Look below for the line containing "ニュース＆イベント (491, 2455)". Output it and each remaining line of the entries exactly, and nothing else.

----------------------------------------

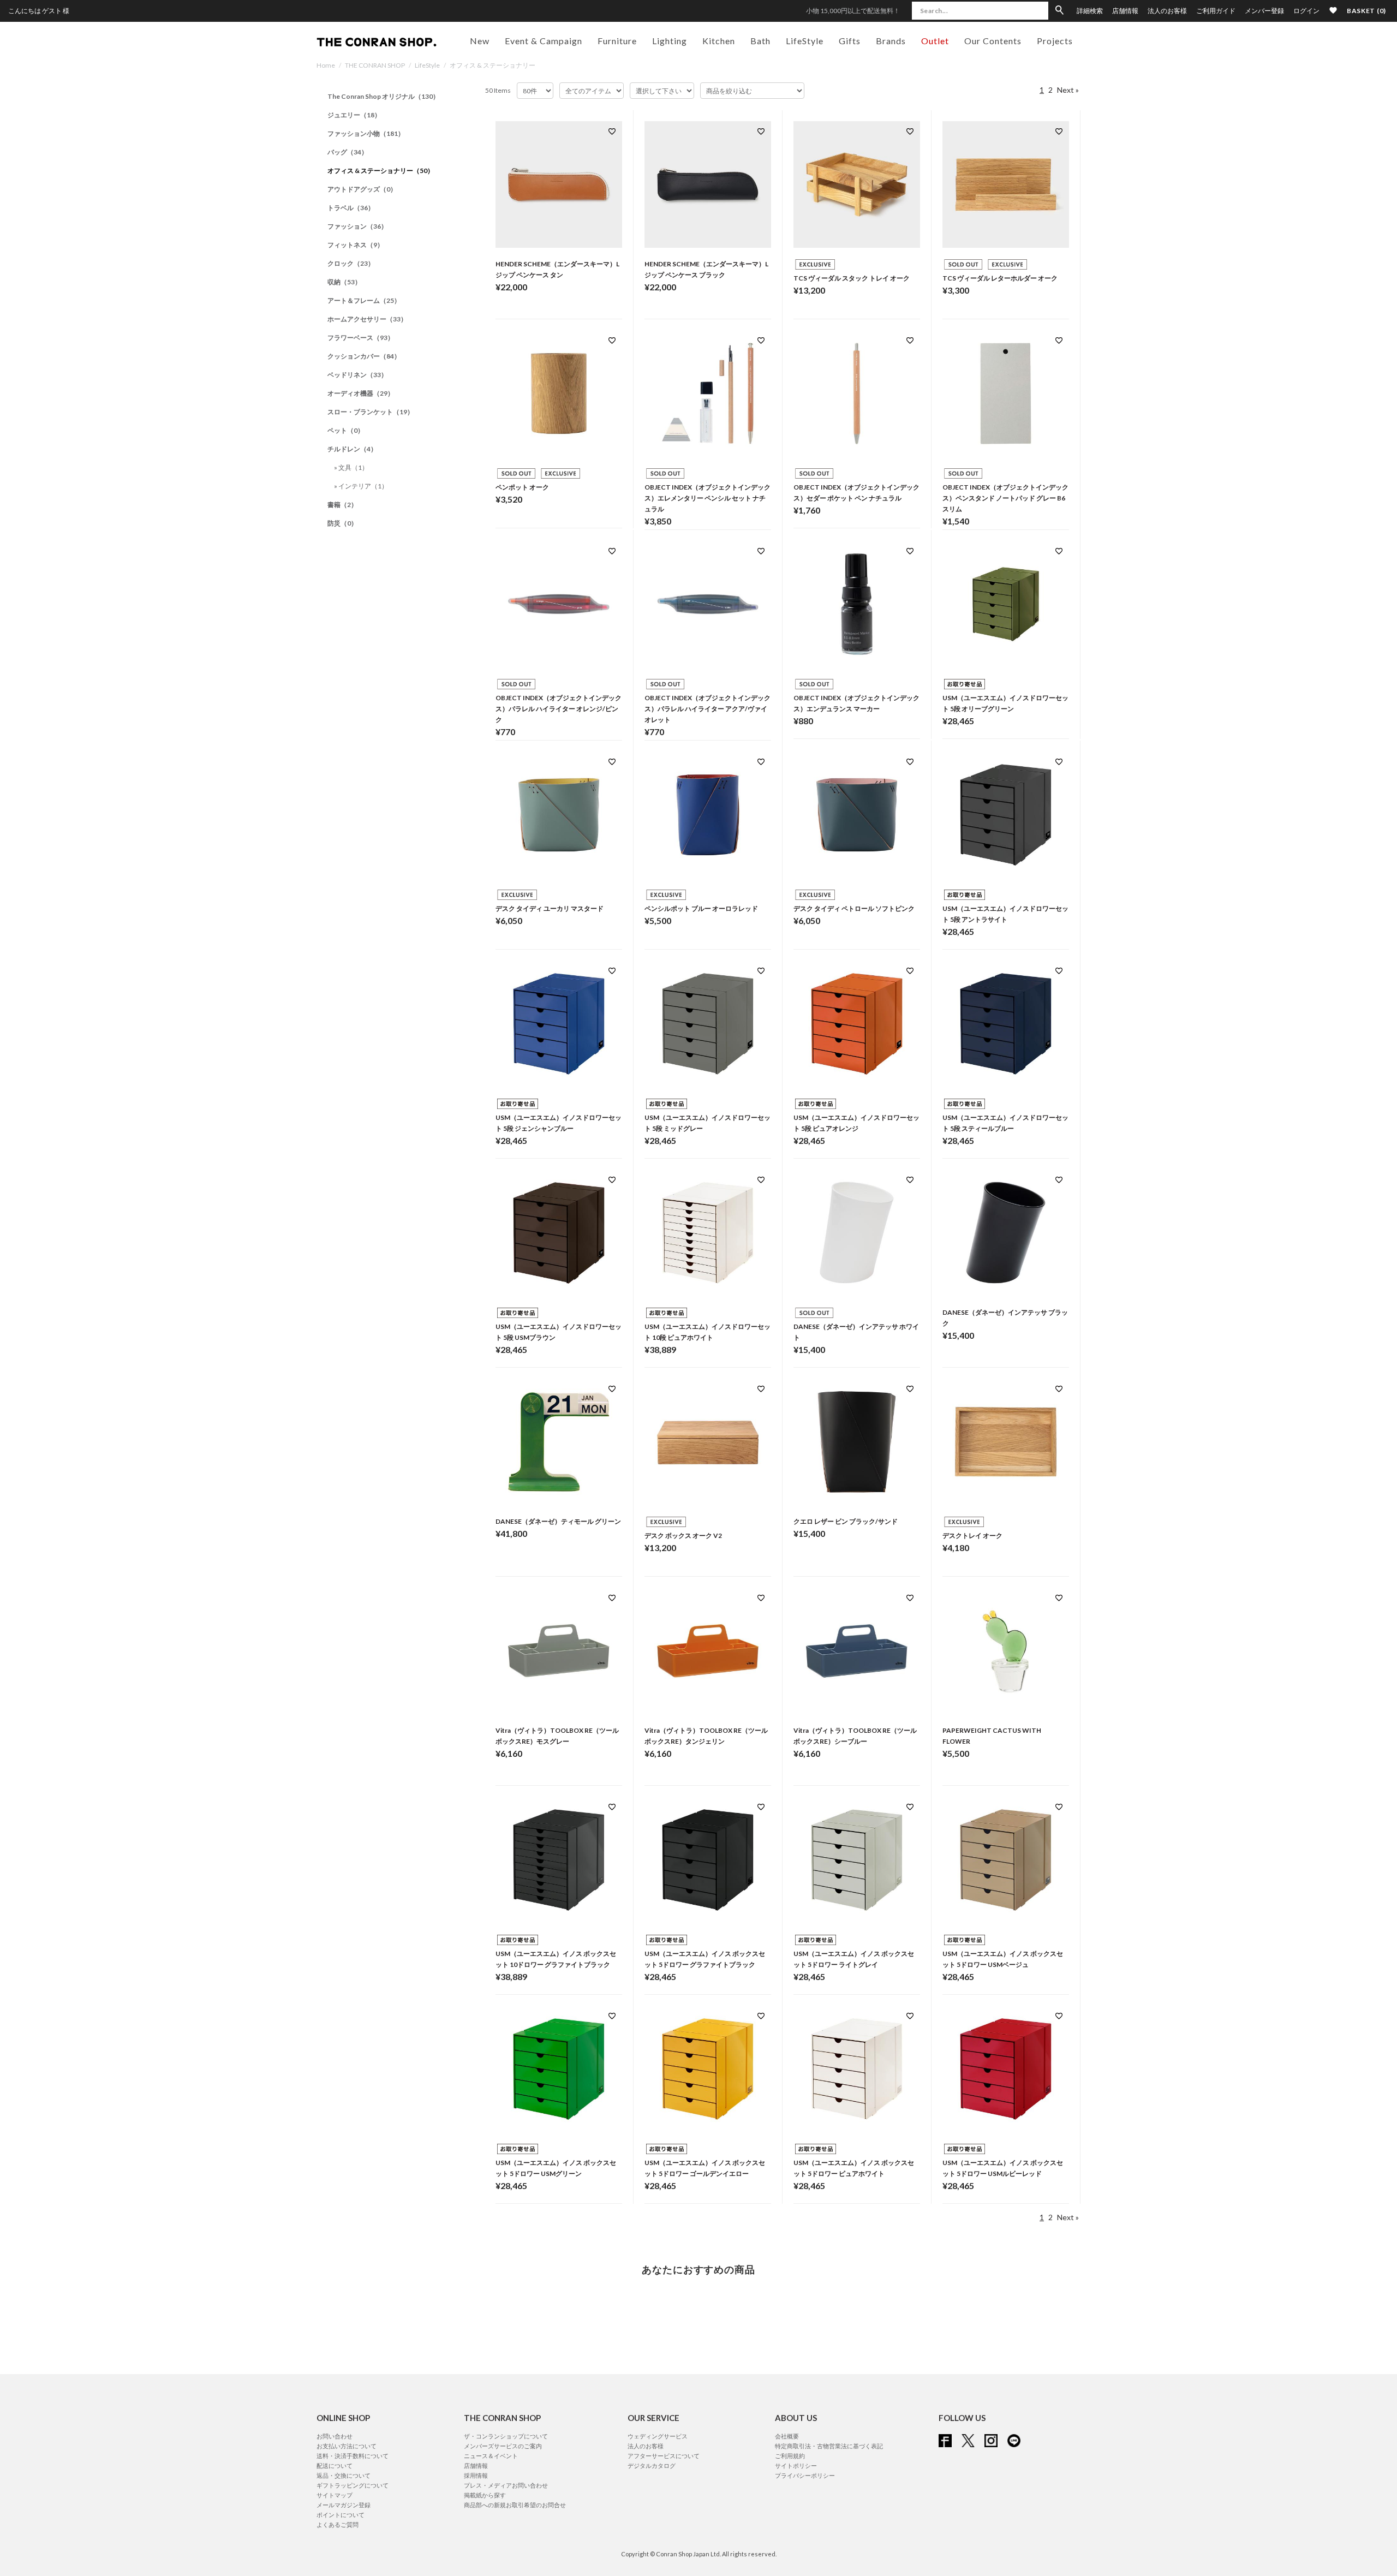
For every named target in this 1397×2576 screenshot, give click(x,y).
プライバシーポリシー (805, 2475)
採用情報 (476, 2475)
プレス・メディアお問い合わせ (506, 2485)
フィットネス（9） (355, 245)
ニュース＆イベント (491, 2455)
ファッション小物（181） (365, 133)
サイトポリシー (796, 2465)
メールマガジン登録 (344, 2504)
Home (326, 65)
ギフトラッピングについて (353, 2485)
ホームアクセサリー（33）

----------------------------------------

* _Written solution_:
ニュース＆イベント (491, 2455)
ファッション小物（181） (365, 133)
サイトポリシー (796, 2465)
メールマガジン登録 (344, 2504)
Home (326, 65)
ギフトラッピングについて (353, 2485)
ホームアクセサリー（33）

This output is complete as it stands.